# [Your objective]
Reproduce word for word the entries from the very first line through the line that holds "(189, 299).", both included.

# [Record extracts]
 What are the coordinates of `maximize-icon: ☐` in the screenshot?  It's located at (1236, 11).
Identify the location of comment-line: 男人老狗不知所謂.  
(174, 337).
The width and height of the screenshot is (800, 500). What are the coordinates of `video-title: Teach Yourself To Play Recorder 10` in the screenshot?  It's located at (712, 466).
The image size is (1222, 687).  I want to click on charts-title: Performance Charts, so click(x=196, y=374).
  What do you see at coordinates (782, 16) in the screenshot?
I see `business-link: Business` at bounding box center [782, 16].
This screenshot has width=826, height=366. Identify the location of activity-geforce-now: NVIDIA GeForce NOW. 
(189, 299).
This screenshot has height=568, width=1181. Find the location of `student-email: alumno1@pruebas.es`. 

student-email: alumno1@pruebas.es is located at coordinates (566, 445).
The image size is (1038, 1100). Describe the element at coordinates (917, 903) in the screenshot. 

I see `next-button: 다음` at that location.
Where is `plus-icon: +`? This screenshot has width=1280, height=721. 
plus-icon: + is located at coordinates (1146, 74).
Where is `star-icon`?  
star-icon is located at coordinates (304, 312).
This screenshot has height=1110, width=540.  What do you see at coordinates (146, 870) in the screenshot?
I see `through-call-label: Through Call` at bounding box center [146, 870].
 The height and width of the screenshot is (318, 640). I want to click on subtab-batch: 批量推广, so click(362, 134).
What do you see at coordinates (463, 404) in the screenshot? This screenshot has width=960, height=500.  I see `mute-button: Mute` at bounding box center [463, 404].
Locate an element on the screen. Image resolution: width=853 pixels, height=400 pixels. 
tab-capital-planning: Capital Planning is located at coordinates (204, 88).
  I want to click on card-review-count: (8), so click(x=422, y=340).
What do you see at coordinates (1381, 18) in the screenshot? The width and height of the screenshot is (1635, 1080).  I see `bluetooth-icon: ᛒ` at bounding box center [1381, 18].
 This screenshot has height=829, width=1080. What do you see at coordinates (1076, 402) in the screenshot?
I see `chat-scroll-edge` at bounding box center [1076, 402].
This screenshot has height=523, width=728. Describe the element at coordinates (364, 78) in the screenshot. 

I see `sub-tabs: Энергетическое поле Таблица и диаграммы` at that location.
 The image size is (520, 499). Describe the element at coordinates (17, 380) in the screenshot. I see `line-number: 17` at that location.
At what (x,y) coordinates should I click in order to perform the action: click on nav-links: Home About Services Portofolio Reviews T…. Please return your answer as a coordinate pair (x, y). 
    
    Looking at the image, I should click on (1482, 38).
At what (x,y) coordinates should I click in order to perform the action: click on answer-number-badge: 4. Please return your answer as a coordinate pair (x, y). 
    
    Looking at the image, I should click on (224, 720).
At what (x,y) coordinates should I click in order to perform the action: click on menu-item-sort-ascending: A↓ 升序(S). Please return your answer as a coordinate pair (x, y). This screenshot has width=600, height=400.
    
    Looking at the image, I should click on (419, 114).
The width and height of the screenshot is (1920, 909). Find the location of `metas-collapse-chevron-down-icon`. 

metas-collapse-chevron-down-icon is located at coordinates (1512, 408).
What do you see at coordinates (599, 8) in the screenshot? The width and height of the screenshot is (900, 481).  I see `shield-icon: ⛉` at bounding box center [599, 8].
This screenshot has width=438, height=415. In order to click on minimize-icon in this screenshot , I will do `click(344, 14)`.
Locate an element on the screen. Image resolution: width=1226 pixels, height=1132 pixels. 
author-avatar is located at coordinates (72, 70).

# [Written answer]
 What are the coordinates of `maximize-icon: ☐` in the screenshot?  It's located at (1236, 11).
Identify the location of comment-line: 男人老狗不知所謂.  
(174, 337).
The width and height of the screenshot is (800, 500). What are the coordinates of `video-title: Teach Yourself To Play Recorder 10` in the screenshot?  It's located at (712, 466).
The image size is (1222, 687).  I want to click on charts-title: Performance Charts, so click(x=196, y=374).
  What do you see at coordinates (782, 16) in the screenshot?
I see `business-link: Business` at bounding box center [782, 16].
This screenshot has width=826, height=366. Identify the location of activity-geforce-now: NVIDIA GeForce NOW. 
(189, 299).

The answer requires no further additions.